The development of new drugs for use in obstetrics is long overdue. Maternal and perinatal disease counts for approximately 7% of global disease, yet fewer than 5% of the number of drugs being developed to combat cardiovascular disease are designed to help new mothers and pregnant women.
Our research is developing new obstetric therapies. We have also worked with the Royal College of Obstetricians and Gynaecologists (RCOG) to suggest ways that barriers to finding new treatments could be overcome.
See the paper here - Developing New Pharmaceutical Treatments for Obstetric Conditions
Developing Maternal and Fetal Adverse Event severity grading criteria
To assess the safety of a potential new therapy, researchers record any Adverse Events (AEs) which occur during clinical trials.

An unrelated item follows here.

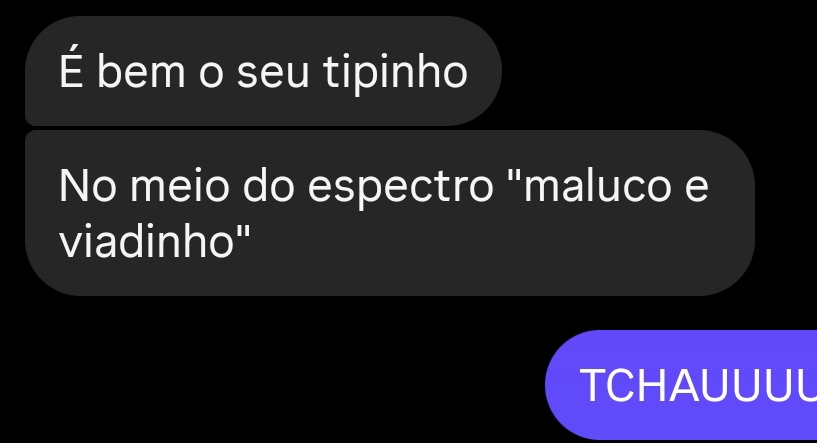Click the word 'tipinho' in first message
Viewport: 817px width, 443px height.
tap(395, 73)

To get the most detailed safety data these AEs are usually graded from 1 to 5. Standard criteria exist for grading hundreds of AEs, but these are inadequate and inconsistent for trials of maternal and fetal therapies.
The EVERREST International Adverse Event Consensus Group met for the first time in May 2015 to begin the process of developing standard maternal and fetal AE severity grading criteria. This group includes fetal therapy, obstetric, neonatal, and pharmaceutical industry experts from Europe and the United States. The first set of criteria were adopted by MedDRA, the Medical Dictionary of Regulatory Activities in their updated Version 19.0 in March 2016.